▶ Your task
Check each line below for the word "will", and copy those that have it.

(Collected data entries)
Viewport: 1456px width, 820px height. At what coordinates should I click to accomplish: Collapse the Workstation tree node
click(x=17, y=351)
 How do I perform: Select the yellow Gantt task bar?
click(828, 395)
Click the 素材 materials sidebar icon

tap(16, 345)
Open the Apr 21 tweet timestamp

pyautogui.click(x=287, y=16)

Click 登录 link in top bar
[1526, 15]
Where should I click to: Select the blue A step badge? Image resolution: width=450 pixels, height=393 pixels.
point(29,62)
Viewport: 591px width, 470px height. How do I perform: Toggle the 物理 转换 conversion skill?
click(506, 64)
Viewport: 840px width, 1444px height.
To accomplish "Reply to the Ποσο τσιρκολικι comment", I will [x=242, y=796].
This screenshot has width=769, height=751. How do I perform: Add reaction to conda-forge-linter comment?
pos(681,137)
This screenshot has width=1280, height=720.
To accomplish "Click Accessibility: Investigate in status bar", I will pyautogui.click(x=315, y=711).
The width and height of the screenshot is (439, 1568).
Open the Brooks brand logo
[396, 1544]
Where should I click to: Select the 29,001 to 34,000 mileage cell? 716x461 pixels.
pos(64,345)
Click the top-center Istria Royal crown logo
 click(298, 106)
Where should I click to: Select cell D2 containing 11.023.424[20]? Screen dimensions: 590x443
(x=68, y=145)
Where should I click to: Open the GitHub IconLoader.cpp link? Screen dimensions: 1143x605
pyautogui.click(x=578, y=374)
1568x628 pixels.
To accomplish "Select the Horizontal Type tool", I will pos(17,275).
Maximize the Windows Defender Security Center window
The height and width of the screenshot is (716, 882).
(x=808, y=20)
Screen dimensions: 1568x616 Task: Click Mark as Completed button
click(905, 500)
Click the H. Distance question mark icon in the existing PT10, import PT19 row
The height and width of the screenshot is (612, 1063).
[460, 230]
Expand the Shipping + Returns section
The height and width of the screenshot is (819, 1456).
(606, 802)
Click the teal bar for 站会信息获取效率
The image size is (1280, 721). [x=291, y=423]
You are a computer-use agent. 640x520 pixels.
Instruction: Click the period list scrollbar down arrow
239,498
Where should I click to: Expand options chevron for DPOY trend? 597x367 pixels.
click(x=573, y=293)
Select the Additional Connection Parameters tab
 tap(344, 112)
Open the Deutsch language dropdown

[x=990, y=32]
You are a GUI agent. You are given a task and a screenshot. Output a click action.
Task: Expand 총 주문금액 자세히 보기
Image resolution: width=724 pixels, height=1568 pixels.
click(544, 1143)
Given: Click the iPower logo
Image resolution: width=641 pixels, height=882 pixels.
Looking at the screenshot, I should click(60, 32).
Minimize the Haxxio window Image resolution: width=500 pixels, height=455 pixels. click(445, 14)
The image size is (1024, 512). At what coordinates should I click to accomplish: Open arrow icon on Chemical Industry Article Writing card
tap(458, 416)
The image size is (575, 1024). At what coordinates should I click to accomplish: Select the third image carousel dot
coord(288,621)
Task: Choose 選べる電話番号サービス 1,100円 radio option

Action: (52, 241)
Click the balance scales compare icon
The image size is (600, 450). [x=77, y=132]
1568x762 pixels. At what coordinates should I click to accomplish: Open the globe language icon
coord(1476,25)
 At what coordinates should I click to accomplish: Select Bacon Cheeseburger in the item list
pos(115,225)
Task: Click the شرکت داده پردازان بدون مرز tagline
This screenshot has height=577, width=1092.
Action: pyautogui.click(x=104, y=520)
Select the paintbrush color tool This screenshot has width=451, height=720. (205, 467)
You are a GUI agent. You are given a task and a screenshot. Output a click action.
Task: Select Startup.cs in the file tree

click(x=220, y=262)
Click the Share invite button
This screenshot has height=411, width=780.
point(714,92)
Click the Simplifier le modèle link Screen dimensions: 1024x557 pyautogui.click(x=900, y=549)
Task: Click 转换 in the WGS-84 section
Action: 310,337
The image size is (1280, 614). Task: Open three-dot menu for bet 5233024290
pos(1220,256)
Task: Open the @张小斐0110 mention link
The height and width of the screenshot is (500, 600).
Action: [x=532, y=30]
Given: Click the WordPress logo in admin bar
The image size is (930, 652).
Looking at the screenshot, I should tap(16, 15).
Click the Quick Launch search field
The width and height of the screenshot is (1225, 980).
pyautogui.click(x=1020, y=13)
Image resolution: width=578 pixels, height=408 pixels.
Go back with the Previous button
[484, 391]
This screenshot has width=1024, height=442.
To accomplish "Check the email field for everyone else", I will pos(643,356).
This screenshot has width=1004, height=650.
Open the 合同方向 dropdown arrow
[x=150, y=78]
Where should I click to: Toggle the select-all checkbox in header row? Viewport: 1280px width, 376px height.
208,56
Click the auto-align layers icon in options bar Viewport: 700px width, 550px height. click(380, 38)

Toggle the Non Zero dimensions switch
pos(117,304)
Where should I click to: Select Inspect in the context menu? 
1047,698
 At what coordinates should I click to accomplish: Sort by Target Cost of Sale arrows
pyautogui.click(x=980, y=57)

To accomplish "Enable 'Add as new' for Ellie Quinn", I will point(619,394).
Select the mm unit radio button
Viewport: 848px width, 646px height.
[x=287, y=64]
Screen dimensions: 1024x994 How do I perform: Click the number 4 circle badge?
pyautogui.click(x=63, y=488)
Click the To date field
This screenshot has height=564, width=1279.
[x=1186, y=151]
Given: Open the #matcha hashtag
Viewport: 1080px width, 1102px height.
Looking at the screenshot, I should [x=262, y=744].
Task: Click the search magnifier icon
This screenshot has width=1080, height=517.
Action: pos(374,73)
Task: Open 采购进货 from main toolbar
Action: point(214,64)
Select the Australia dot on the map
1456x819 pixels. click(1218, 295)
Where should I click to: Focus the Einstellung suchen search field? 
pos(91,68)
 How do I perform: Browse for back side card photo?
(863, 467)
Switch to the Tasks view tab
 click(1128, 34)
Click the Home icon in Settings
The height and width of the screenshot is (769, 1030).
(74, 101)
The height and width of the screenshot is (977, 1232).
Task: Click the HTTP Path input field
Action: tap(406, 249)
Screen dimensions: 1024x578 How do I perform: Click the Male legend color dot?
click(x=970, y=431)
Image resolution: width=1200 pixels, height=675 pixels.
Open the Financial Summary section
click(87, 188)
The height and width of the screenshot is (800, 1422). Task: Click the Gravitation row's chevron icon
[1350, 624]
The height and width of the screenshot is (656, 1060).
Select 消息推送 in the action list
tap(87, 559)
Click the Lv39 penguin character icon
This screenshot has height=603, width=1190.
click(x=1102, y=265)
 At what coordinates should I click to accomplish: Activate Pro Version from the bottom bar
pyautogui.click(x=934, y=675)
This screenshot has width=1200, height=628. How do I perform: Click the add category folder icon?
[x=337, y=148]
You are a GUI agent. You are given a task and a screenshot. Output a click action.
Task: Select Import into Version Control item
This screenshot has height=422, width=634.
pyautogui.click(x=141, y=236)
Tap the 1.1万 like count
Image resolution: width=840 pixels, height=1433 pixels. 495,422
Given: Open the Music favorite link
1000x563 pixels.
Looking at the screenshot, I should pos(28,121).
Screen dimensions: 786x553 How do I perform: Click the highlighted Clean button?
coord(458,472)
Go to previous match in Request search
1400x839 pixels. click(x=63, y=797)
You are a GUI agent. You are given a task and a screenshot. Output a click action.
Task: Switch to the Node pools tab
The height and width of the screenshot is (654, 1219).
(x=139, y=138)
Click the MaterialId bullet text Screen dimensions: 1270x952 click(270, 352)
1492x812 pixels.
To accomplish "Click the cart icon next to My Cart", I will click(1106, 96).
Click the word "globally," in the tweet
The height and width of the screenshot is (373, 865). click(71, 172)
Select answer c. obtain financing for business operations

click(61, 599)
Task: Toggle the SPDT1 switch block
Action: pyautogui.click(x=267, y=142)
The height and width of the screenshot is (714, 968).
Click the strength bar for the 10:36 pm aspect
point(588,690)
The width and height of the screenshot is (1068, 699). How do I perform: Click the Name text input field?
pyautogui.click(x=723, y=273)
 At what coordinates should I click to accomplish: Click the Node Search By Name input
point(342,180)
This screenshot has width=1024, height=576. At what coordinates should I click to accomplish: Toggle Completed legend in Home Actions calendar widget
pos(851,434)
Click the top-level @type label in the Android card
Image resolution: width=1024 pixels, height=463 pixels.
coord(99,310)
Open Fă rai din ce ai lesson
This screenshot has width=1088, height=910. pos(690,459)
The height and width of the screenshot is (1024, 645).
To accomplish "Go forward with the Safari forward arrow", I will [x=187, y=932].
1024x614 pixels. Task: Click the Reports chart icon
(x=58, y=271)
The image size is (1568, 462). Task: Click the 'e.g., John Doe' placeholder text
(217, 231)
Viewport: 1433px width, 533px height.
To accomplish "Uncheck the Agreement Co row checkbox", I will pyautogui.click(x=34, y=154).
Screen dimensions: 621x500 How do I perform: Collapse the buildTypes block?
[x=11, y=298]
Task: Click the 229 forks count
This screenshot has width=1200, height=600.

▶ Response
To accomplish "Reply to the Ποσο τσιρκολικι comment", I will [x=242, y=796].
To accomplish "Click Accessibility: Investigate in status bar", I will pyautogui.click(x=315, y=711).
To accomplish "Select the Horizontal Type tool", I will pos(17,275).
To accomplish "Check the email field for everyone else", I will pos(643,356).
To accomplish "Enable 'Add as new' for Ellie Quinn", I will point(619,394).
To accomplish "Click the cart icon next to My Cart", I will click(1106, 96).
To accomplish "Go forward with the Safari forward arrow", I will [x=187, y=932].
To accomplish "Uncheck the Agreement Co row checkbox", I will pyautogui.click(x=34, y=154).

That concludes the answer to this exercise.